Ce qui vit dans le Noir (Axel Fried) 2024

Ce qui vit dans le Noir

Les restes calcinés d’une vieille machine. Un paysage noir de carbone et les anciens sauvages dansent à nouveau au sommet du volcan. L’histoire est-elle déjà finie ? Ou peut-être n’a-t-elle pas encore commencé ? Dans le noir, un automate étrange exhale : un parfum douceâtre, floral et capiteux ; un souffle aussi – le râle haletant se transforme en complainte, mais sa rumeur reste étouffée. Statue païenne, chimère de femme, de fleurs et de câbles. Son chant est interdit parce que les femmes de ce pays n’ont plus le droit de chanter. Quelle liturgie pour les choses qu’on veut retenir ? Ailleurs dans la pièce, des organes mécaniques veillent. Alvéoles noires et lascives, membres nervurés gorgés de liquide rouge palpitant sous la membrane de latex. Les sculptures désirantes disent quelque chose comme : approche et caresse-moi ; je n’ai peut-être jamais existé, mais je ressens toujours. Fluide, fossiles, aliens, pure génitalité. Strupre étrange et fascinant des choses passées ou à venir.

Une aura d’énigme se dégage des œuvres de Yosra Mojtahedi. Une énigme sans réponse définitive, mais dont le mystère semble contenir les secrets du monde.
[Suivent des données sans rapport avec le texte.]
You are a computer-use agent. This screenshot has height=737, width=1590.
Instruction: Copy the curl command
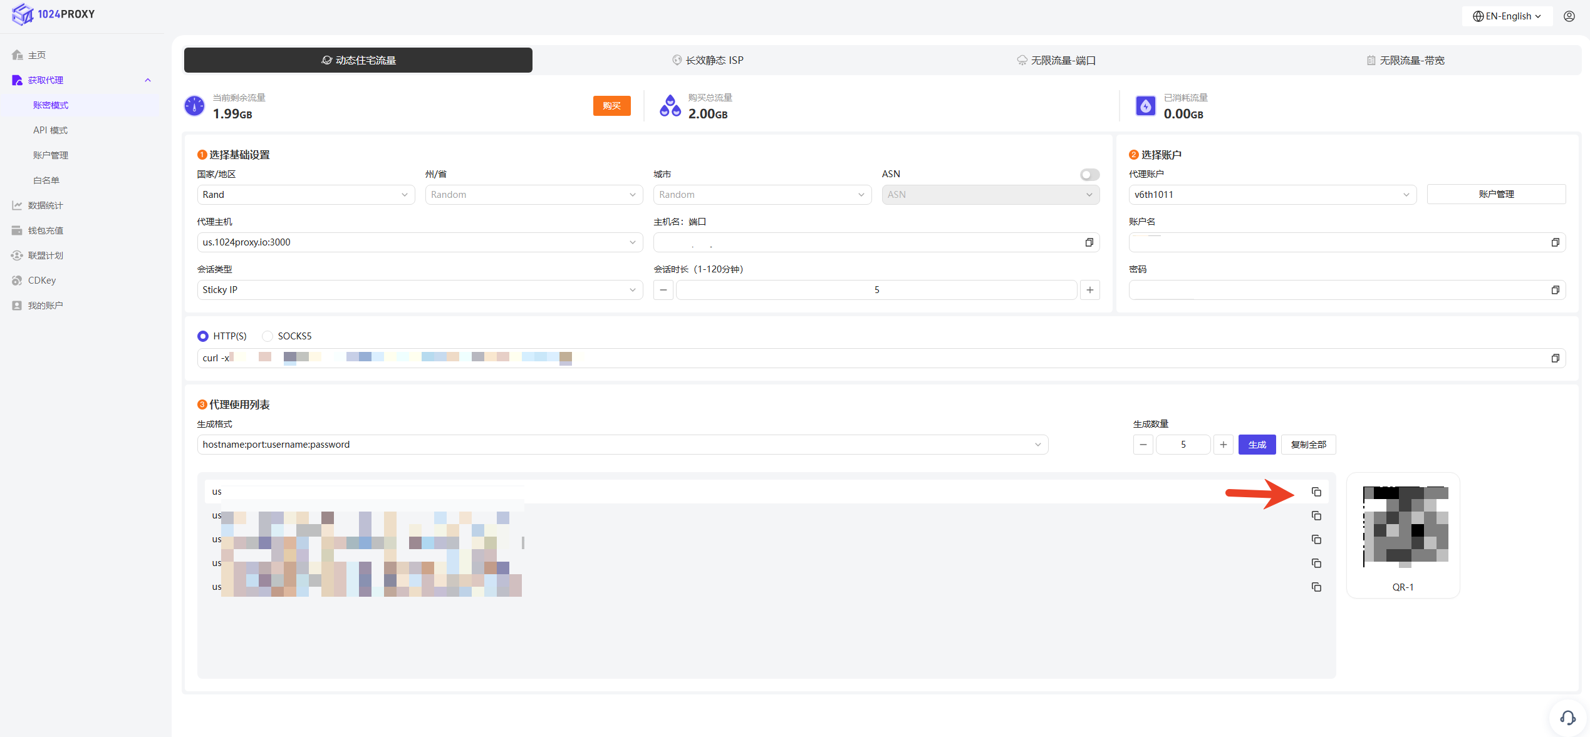pyautogui.click(x=1555, y=358)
C’est comme dans les textes de Bataille, où tout coexiste, tout apparaît inextricablement lié : l’amour, la guerre, le désir, le politique, le profane, le sacré. Il existe des généalogies secrètes et Yosra les met à jour. Pas par le prisme de la raison, mais par associations d’idées, de formes et de symboles. Le noir dit le cosmos, la modestie et les millions de barils de pétrole extraits chaque jour des entrailles de la Terre – le souffle l’élan vital, l’âme, un râle, la mécanique des pistons. Il n’y a rien de définitif à conclure ici. Yosra ne dit jamais : voici le monde tel qu’il est, mais plutôt : le monde est rempli de choses précaires, incertaines, instables et étranges – voici un espace dans lequel vous pouvez les éprouver. Son travail met en relation des parties ignorées de nous-mêmes avec des choses qui n’existent pas, ou pas encore. En ce sens, l’acmé de l’art ne se situe pas strictement dans la chair organique ou synthétique des sculptures ou des installations, mais dans la question intime qu’elles nous posent. Qu’éprouves-tu ? D’où vient le désir, la répulsion, la crainte ou l’empathie que tu ressens à mon égard ? À mesure que l’on se rapproche, les hybrides, les difformes – les choses qui refusent d’être strictement catégorisées – nous interrogent. Chaque rencontre induit une réponse différente, dans un jeu relationnel nouveau où le sensible précède l’éthique. C’est le trouble dont parle Donna Haraway , la modernité liquide de Zygmunt Bauman. Yosra les réagencent pour formaliser les doutes que notre époque entretient à l’égard de la connaissance et du temps. Les strates profondes du passé ressurgissent et se bousculent à la surface du présent, les anciennes catégories craquent et s’infiltrent. Les dispositifs artistiques qui en résultent sont hybrides, pluri-sensoriels, difficiles à raconter à celles et ceux qui n’en ont pas fait l’expérience. Volcanahita (2024) tient à la fois un paysage et du rituel, Sexus Fleurus (2021) est simultanément une sculpture et une créature à caresser, L’Érosarbénus (2020) est fait d’organes, d’odeurs, de céramiques et de courants d’air. 

Yosra ne s’habille qu’en noir, et il est difficile de terminer un texte traitant de son travail sans évoquer la place particulière que cette couleur occupe au sein de son œuvre. Dire que le noir revêt une importance particulière pour l’artiste est un euphémisme. Yosra habite le noir comme on tient un lieu, se meut dans l’obscurité et profite de son secret pour raconter les choses que la lumière interdit. Un milieu fait de chuchotements, de râles et de murmures étouffés. Il s’y raconte ces choses ambigües, fragiles ou interdites qui ne survivent que dans l’ombre et à la condition de ne jamais être reconnues : la psalmodie d’une liturgie oubliée – la voix des femmes auquel le régime politique iranien interdit de chanter et, plus globalement, le désir féminin, à peine et seulement toléré à la condition du secret. Son noir est à la fois matière, référence, sujet et condition. Dans l’obscur, le chaos grouille, frictionne, éclate et Yosra l’articule pour nous apprendre à ressentir les choses qu’on ne sait pas encore nommer.